Next, the training professional must form business partnerships throughout the organization with key players, like supervisors. According to Kirkpatrick and Kayser-Kirkpatrick (2014), “Learning professionals need assistance and partnership from the business for training to deliver the results it is expected to yield” (p. 4). Furthermore, the authors note that training events alone do not provide substantial positive, bottom line impact to a business. This claim is backed by Garr and Loew (2011), which found that only 10 percent of learning takes place during a training event. The authors assert that 70 percent of learning takes place on the job and the other 20 percent is in the form of coaching and mentoring with immediate supervisors. Kirkpatrick and Kayser-Kirkpatrick assert, “At this point, an organization has the opportunity to move from consumptive training metrics to impact metrics” (Kirkpatrick & Kayser-Kirkpatrick, 2014, p. 9).
Medium to Large Organizational Model
The model that best fits into a medium to large organizational structure was created by Mondore et al. (2011). This model is a comprehensive outline with detailed steps on effectively implementing a training initiative that aligns with the organization’s overall objectives, can be measured, and impacts the bottom line. When compared to The Kirkpatrick Four Levels, the Mondore et al. Business Partner Roadmap (see Figure 3) is more comprehensive in nature and would be not as easy to implement in a smaller organization due to a lack of available personnel and resources. This model could be more easily executed in a medium to large organization with several departments with more personnel and resources with differing areas of expertise. Effective execution would involve several individuals from various cross-functional teams throughout an organization.
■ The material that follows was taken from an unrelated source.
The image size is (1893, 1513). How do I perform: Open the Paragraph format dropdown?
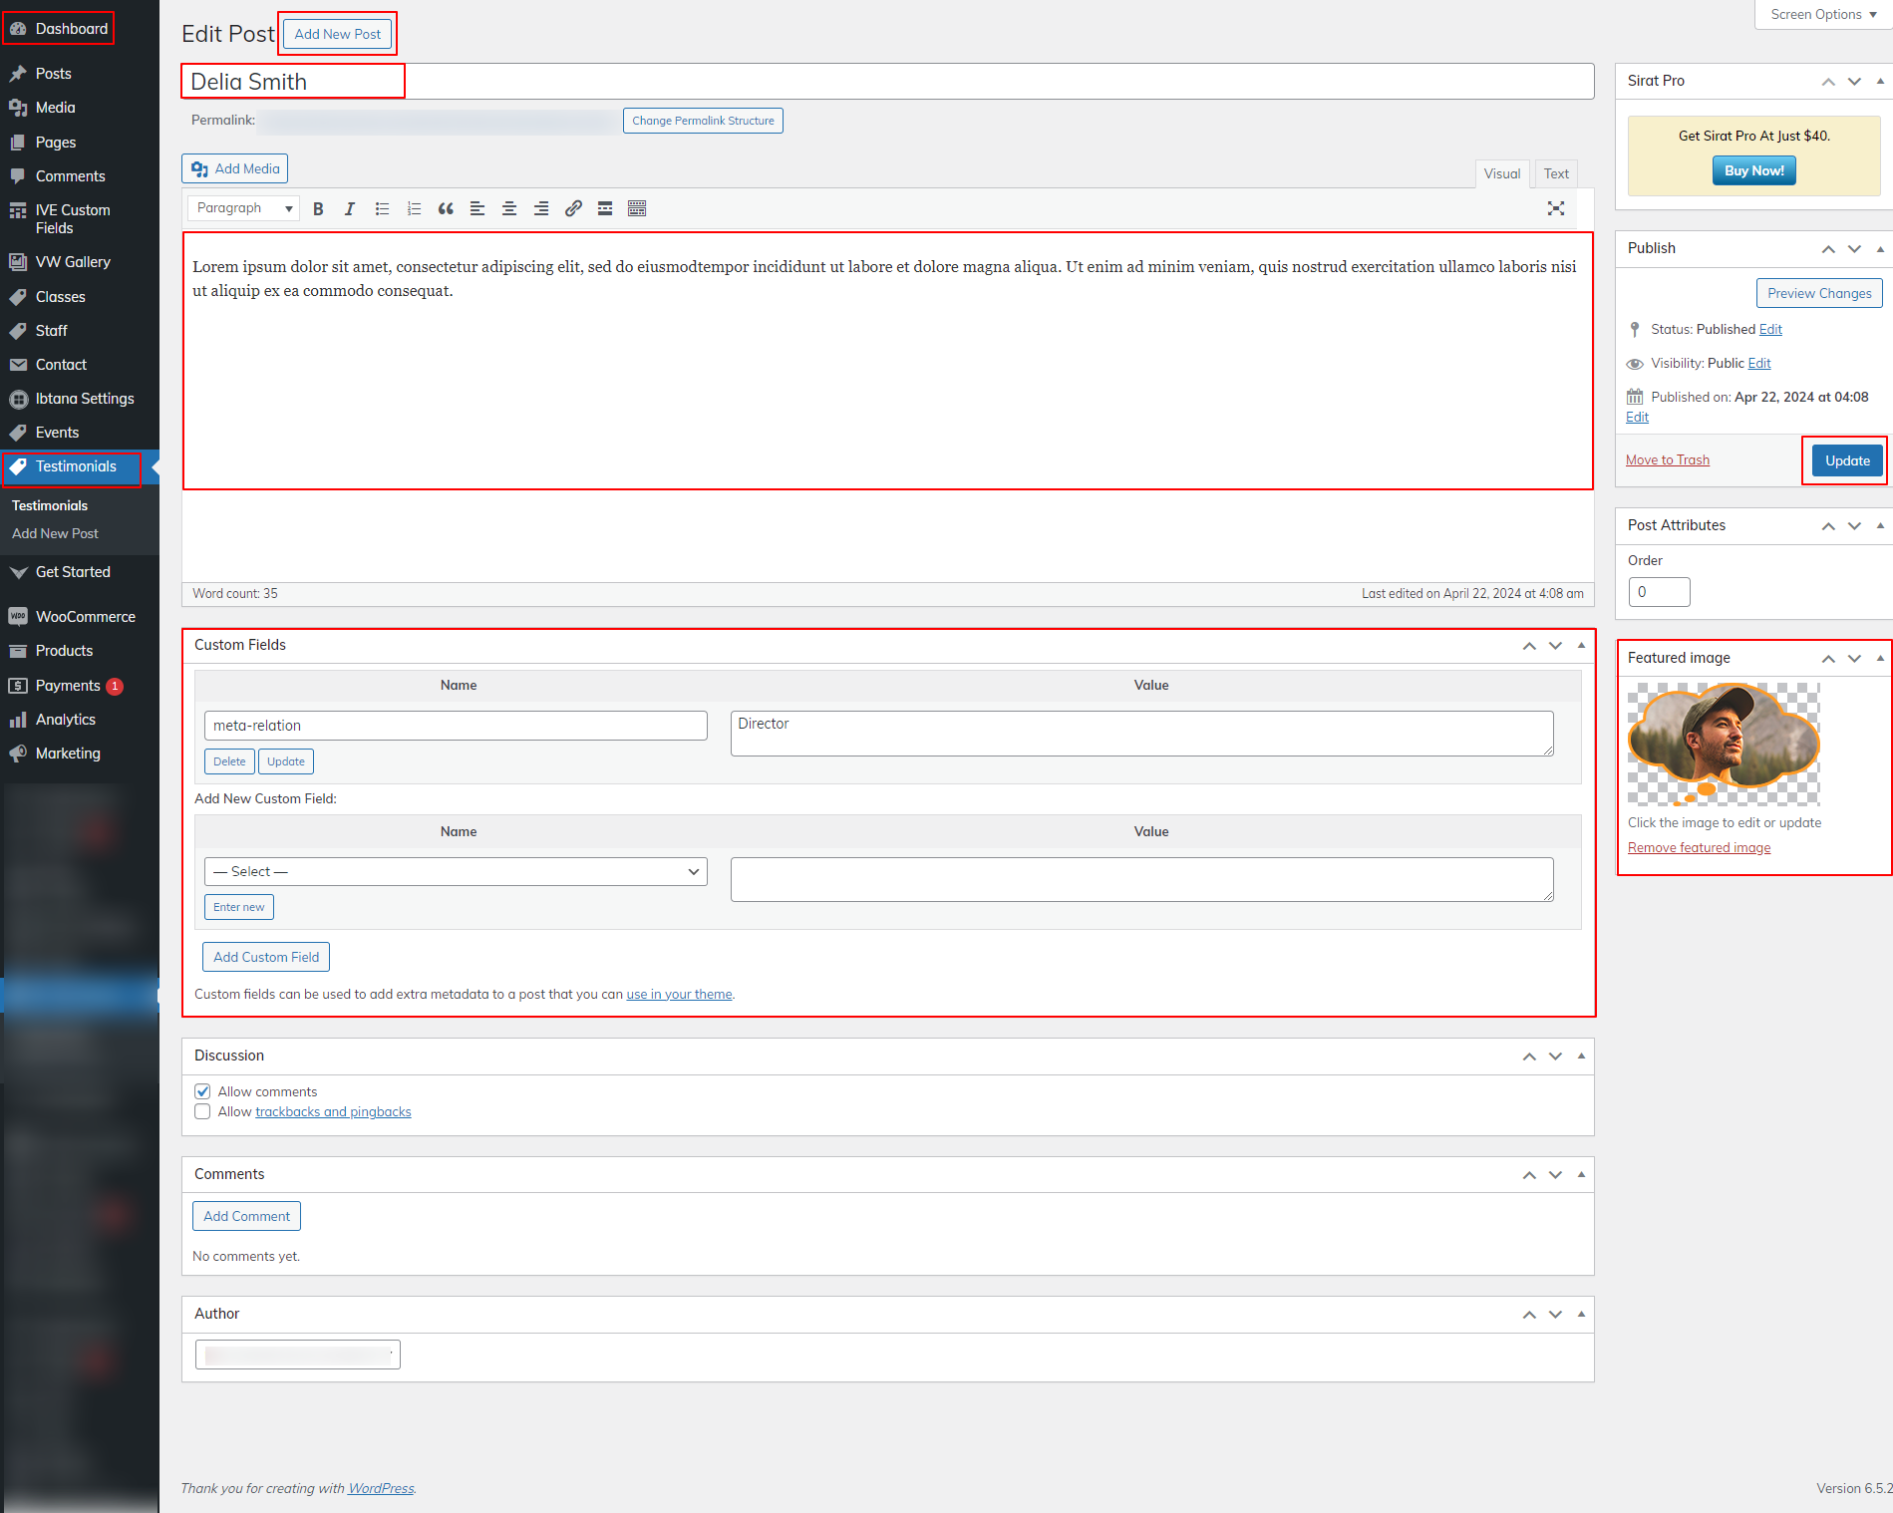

The Mondore et al. Business Partnership Roadmap emphasizes that an organization must first determine the top two to three most critical outcomes on which to focus. They suggest interviewing key leadership before finalizing this step to not only get advice on critical outcomes, but also to get key leadership buy-in. The next step is to create a cross-functional data team. This step involves identifying a team consisting of measurement experts, key metric owners, and organizational development leadership. This team determines data requirements, links the necessary datasets, and conducts analyses. Then, the training team is charged with assessing critical outcomes. This step is intended to determine how an organization currently stores their data, like frequency of measurement (e.g., monthly, quarterly, annually), level of measurement (e.g., by line of business, by work unit, by manager, at the store level, at the department/function level), and organizational owners (e.g., the department or leader of the particular measurement). Mondore et al. assert that these measurement characteristics must be understood before any linkages to employee data can be made. The authors state, “The goal is to have apples-to-apples comparisons of the data, which means that if you want to look at productivity numbers, you need to have productivity data that is measured at the same interval (e.g., monthly) and at the same level for each manager” (Mondore et al., 2011, p. 23).
Next, the team must build a list of priorities that have data and analysis behind each, which is intended to ensure impact on the organization’s bottom line objectives. Moreover, this step could potentially show which training events are not having the desired outcomes. Actual training event planning is to take place in the next step. This step is intended to show leadership that the training initiative is a deliberate attempt to focus on those employee processes/skills/attitudes/demographics that have been shown to have a direct impact on the organization’s desired bottom line outcomes. Finally, the team must measure and adjust/re-prioritize. This step is an ongoing effort to re-measure, to assess progress, and calculate actual return on investment. Mondore et al. suggest picking two to three priorities, building action plans around those, measuring progress against those plans two to three more times, and then re-calculating the linkages and re-prioritizing.
Conclusion
This paper identified two possible models that serve as potential solutions to the struggle that many training professionals face, which is to better align training initiatives with overall business objectives to gain desired business impact. Both of the aforementioned models heavily rely on the collection and use of business analytics to effectively implement and evaluate these training events from beginning to end. The first model could be easily implemented in a smaller organizational structure, while the second model was intended for a medium to large organizational structure.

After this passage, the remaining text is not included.